Exercise instructions:
Once you find the line below that contains "You are a computer-use", write it out along with every later line exactly as given, stopping only when the records end. Omit the pictures.

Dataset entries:
+ + + + + + +

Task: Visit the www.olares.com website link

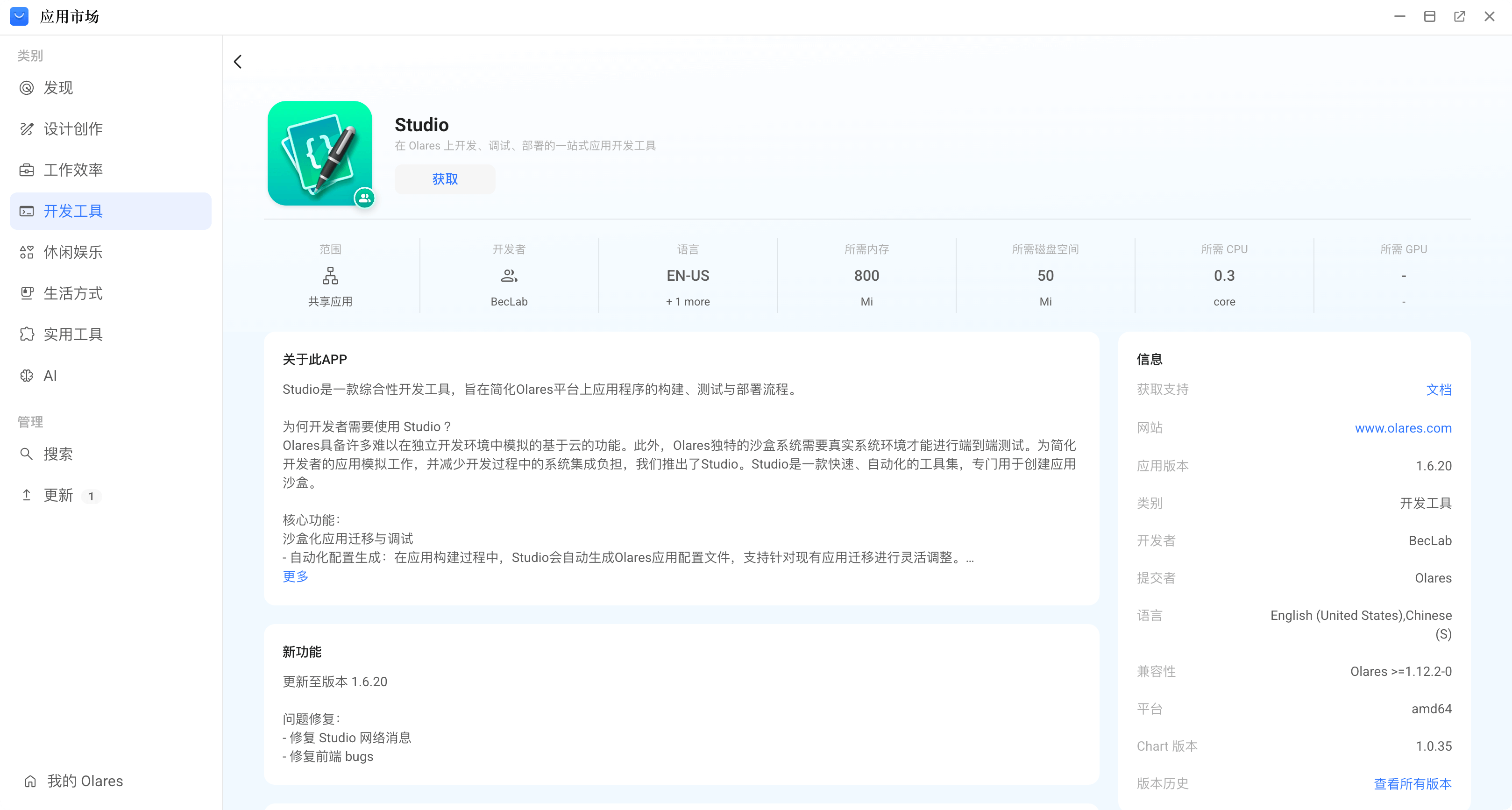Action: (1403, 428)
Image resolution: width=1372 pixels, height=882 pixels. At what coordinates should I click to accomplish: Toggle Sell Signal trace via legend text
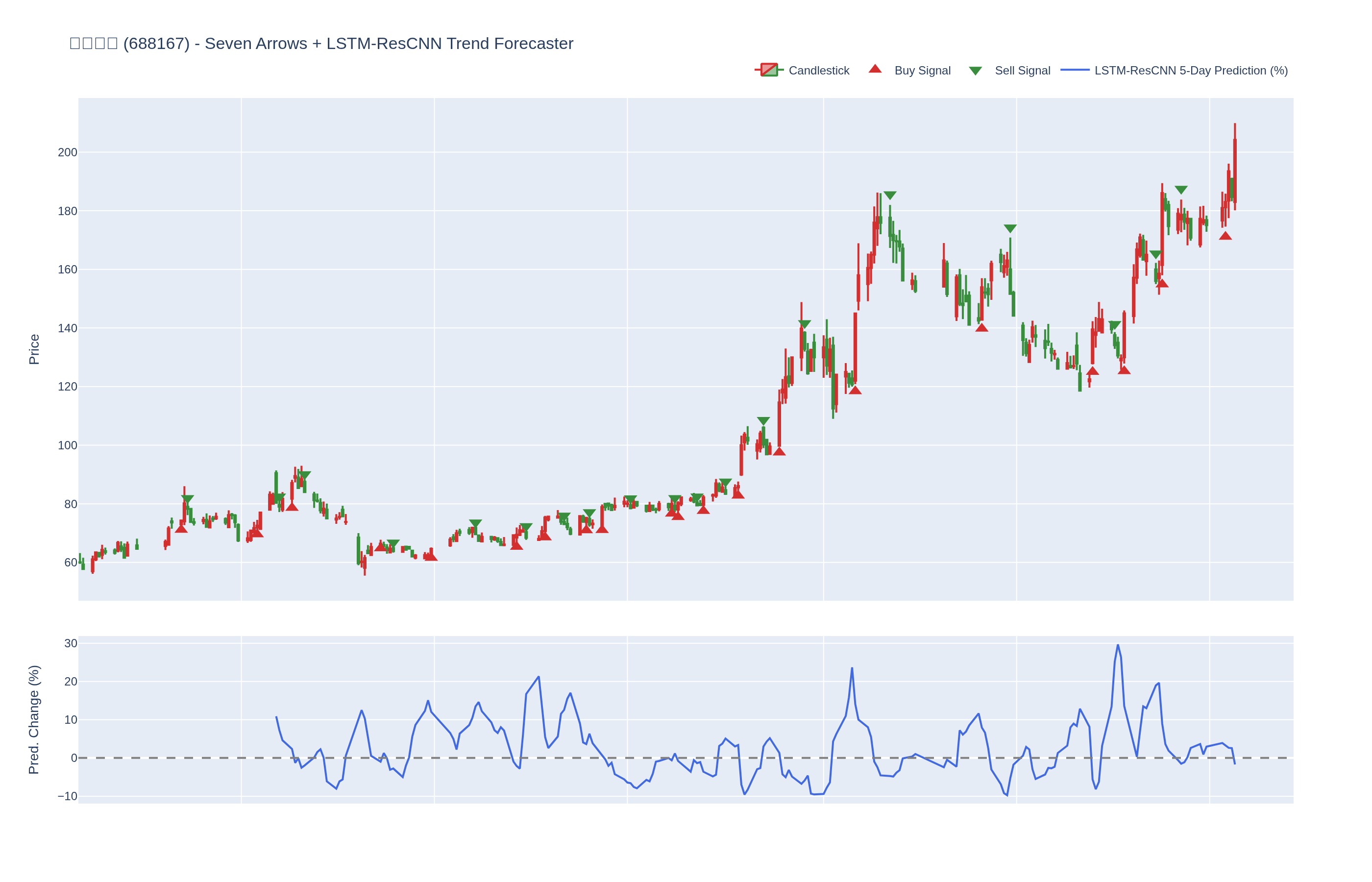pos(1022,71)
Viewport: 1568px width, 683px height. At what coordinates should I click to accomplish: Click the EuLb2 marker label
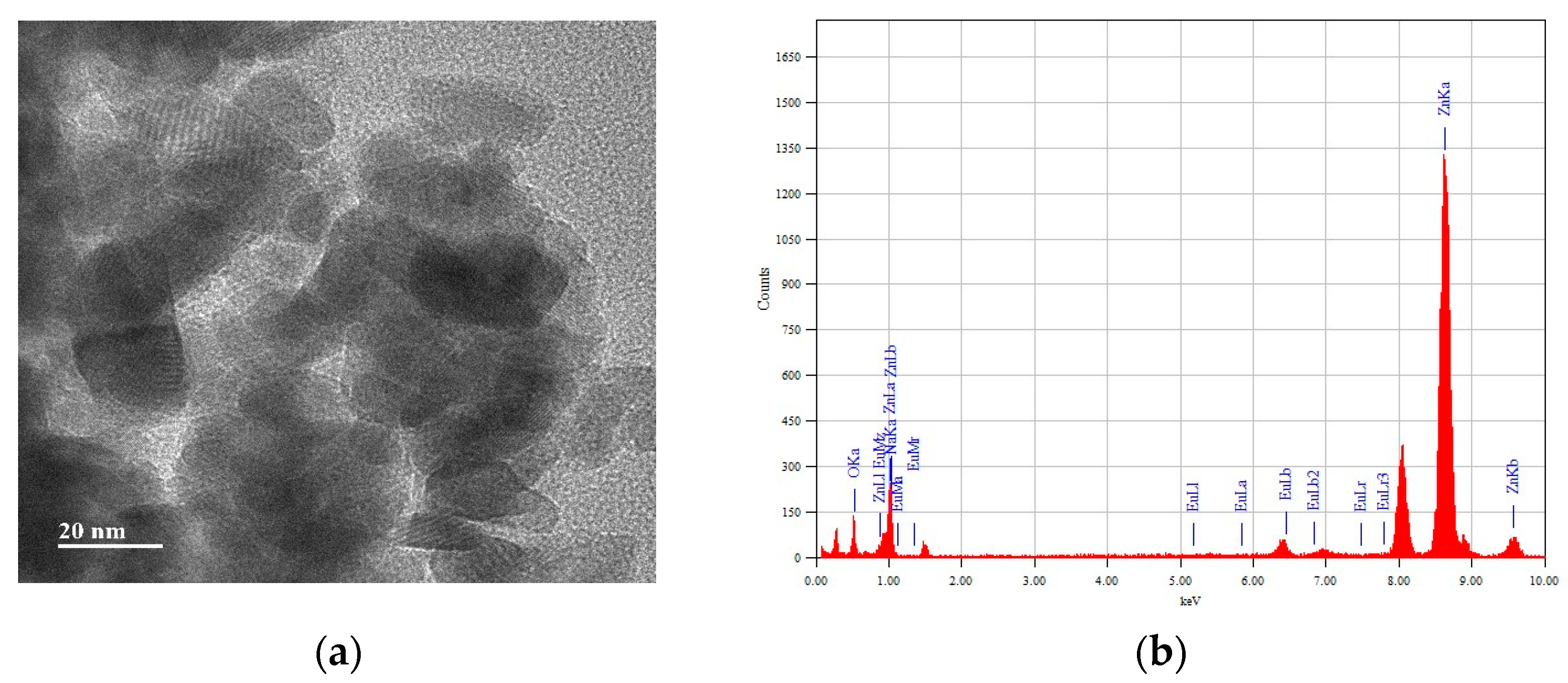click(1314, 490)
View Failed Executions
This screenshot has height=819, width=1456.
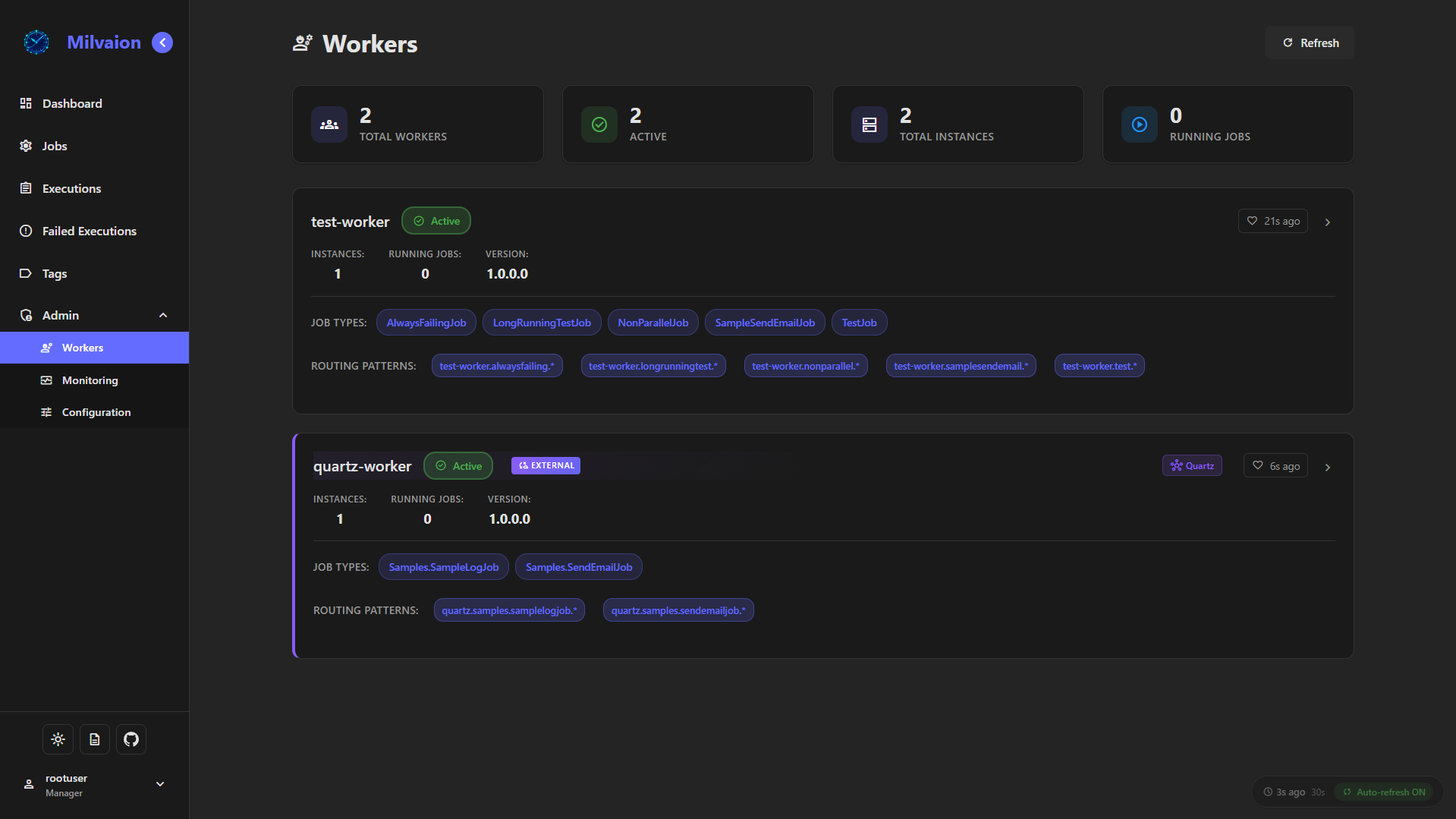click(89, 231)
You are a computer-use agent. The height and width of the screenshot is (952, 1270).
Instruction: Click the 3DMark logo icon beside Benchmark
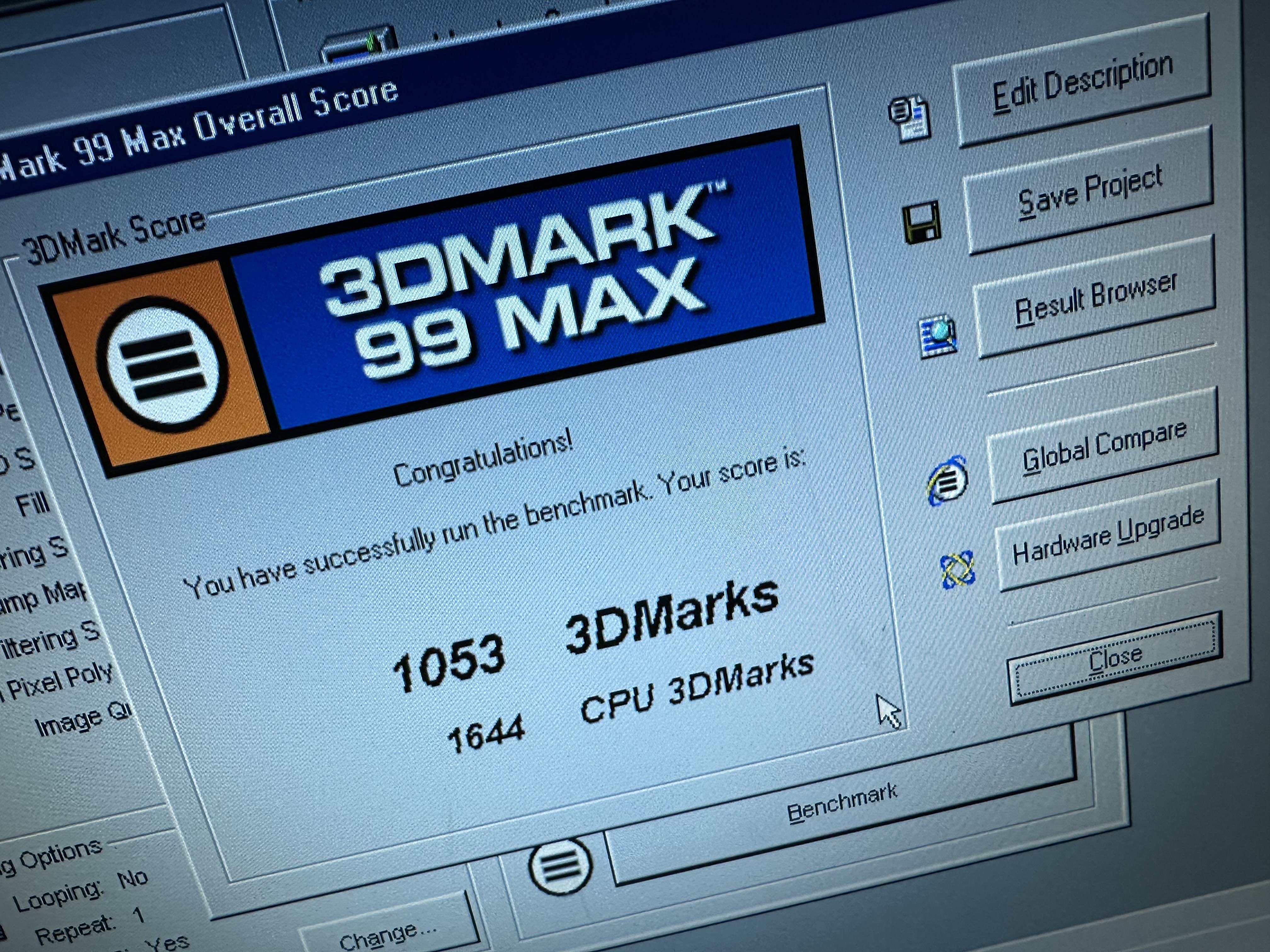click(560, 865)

+ + + + + + +

Solved problem:
You are a computer-use agent. The height and width of the screenshot is (952, 1270).
Instruction: Click the 3DMark logo icon beside Benchmark
click(560, 865)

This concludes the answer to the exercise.